Irrespective of the direction of the adjustment, the suggested approach for harmonising land-use flux estimates of BMs and NGHGIs should be seen as a short-term and pragmatic fix based on existing data, rather than a definitive solution to bridge the difference between global models and NGHGIs. Additional steps are needed – from both global models and NGHGIs – to understand and reconcile the remaining differences, some of which are relevant at the country level, and to operationalise future comparisons between global models and NGHGIs.

For global models, other studies have already highlighted many fundamental challenges (Pongratz et al., 2021), including the need for a better representation of land management processes and forest demography. Here we highlight the advantage of providing more disaggregated results for the BM estimates to increase comparability with NGHGIs, relative to aggregating data only into gross sources and gross sinks. This is because, for example, gross sources include both deforestation and forest harvest, while gross sinks include forest regrowth after harvest and afforestation.
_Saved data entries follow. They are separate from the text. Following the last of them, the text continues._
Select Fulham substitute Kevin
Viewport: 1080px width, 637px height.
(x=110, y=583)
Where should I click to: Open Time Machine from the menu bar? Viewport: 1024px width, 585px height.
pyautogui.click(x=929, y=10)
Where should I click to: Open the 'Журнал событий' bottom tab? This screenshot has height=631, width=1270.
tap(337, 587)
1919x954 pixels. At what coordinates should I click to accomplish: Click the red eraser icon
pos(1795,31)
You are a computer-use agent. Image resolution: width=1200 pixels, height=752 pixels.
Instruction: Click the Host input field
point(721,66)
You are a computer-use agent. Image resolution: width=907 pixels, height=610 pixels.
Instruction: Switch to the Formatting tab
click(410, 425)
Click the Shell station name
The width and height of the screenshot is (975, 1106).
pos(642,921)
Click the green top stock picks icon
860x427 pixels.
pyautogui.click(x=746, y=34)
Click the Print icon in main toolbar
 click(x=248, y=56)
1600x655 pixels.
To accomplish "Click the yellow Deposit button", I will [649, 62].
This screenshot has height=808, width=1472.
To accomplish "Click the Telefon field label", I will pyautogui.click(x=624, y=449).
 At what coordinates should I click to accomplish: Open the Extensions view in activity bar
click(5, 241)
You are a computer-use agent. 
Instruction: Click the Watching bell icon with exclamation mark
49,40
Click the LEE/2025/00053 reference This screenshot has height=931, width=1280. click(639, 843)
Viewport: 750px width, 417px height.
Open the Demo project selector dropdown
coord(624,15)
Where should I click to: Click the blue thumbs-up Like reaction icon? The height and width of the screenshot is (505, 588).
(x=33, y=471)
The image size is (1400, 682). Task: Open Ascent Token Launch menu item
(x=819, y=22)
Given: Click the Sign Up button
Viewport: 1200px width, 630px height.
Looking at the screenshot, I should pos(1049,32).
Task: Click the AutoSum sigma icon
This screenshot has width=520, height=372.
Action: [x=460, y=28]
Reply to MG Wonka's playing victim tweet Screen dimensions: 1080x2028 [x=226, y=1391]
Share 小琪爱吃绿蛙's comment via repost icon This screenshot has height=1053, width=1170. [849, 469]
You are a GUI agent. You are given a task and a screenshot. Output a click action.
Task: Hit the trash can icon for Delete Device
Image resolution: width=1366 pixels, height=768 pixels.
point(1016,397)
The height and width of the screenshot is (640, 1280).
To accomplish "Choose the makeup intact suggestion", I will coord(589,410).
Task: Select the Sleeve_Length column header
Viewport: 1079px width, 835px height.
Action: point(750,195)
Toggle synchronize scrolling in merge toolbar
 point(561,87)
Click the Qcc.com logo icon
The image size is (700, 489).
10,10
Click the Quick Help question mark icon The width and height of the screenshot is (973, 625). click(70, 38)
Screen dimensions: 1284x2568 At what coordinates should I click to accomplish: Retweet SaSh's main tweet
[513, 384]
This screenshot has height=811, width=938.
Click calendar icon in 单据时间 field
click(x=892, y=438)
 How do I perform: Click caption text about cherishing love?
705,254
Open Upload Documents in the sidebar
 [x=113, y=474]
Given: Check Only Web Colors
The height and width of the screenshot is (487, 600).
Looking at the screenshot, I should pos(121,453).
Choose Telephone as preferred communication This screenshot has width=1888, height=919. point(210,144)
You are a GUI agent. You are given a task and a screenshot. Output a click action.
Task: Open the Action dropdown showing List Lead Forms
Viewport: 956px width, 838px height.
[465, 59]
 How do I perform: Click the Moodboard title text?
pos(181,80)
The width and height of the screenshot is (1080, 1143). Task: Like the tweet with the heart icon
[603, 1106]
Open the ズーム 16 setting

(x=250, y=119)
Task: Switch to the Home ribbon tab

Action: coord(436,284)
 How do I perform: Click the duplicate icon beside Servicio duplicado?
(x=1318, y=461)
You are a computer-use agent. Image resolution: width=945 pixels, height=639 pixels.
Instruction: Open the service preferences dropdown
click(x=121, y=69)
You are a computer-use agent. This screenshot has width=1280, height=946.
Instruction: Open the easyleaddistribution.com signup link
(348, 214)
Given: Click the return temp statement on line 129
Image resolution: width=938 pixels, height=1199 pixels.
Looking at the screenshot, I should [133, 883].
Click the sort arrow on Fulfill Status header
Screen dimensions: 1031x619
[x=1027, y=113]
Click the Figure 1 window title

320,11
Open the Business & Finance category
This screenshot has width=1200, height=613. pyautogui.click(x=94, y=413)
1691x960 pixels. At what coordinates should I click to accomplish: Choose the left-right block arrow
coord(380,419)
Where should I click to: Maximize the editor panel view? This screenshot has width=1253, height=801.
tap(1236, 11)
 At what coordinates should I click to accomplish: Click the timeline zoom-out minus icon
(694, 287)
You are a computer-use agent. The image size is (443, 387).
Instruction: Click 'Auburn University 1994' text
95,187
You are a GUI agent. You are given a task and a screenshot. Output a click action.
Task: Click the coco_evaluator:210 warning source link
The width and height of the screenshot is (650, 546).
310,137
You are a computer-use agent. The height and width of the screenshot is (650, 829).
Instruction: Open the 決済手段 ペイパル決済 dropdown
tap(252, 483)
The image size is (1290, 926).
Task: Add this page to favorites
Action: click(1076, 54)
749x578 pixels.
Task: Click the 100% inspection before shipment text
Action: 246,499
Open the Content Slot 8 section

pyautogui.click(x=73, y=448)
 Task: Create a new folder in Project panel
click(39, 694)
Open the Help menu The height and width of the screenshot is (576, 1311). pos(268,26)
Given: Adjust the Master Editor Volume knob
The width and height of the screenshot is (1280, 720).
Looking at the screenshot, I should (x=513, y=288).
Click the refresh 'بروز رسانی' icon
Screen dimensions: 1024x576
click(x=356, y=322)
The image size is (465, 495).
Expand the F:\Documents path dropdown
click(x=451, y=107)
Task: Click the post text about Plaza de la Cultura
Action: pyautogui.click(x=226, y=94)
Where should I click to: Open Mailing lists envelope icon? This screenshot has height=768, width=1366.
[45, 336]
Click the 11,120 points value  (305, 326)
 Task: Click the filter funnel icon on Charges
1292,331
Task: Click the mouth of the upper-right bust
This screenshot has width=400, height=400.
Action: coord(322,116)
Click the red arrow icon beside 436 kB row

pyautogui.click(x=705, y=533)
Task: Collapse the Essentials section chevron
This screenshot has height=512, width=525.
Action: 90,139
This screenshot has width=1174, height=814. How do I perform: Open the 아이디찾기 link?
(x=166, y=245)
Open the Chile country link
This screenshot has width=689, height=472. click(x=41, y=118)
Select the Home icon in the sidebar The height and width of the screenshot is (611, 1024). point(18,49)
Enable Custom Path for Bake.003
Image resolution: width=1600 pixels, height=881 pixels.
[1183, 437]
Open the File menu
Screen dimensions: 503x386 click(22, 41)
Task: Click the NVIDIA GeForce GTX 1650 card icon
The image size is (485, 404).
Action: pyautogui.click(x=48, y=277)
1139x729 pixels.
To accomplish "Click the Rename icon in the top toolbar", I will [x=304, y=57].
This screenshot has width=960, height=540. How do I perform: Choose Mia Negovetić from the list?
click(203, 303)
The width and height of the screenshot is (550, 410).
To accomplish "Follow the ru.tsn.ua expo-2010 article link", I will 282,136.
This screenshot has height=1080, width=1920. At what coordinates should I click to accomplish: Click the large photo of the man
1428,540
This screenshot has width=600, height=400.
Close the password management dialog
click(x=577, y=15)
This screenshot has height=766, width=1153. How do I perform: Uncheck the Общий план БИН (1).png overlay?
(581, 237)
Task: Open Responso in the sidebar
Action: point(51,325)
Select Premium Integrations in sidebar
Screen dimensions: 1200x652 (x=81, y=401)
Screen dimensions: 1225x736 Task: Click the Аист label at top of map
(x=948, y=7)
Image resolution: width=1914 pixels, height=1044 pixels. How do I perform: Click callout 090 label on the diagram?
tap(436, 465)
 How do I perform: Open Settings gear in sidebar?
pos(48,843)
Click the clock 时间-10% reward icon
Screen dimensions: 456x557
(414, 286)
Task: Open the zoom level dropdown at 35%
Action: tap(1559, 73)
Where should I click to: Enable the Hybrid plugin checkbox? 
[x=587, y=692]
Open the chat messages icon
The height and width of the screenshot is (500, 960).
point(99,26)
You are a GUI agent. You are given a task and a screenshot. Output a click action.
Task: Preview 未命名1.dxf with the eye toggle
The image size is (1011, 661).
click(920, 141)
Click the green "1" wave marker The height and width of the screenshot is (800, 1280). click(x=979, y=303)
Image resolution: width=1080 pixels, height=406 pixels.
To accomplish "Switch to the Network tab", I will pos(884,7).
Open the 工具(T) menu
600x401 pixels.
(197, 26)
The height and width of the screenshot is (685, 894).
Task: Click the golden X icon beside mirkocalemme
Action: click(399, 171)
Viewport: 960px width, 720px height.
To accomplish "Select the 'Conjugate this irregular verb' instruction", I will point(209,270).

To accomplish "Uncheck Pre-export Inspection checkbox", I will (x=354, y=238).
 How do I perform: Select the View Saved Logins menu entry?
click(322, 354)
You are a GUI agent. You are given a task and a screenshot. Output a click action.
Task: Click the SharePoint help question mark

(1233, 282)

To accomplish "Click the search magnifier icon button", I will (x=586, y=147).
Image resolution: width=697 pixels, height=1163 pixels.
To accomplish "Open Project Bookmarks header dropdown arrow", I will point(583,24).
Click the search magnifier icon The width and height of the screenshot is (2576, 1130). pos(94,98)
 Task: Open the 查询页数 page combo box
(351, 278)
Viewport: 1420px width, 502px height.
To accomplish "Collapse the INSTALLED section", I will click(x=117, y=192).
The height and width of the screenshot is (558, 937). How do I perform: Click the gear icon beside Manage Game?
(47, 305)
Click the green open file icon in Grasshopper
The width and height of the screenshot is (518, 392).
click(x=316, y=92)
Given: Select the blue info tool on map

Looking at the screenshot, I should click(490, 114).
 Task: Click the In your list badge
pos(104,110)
By contrast, NGHGIs aggregate fluxes from forest harvest and forest regrowth under the category “forest land”, with afforestation reported in a distinct subcategory while deforestation is reported in non-forest land uses (i.e. under the final land-use category). In this regard, the land-use categories used here and by the Global Carbon Budget 2022 may offer a blueprint for future studies, because they represent a minimum common denominator between the information provided by most NGHGIs – being aware of the large differences in the quality of reporting between AI and NAI countries – and the typical outputs produced by BMs.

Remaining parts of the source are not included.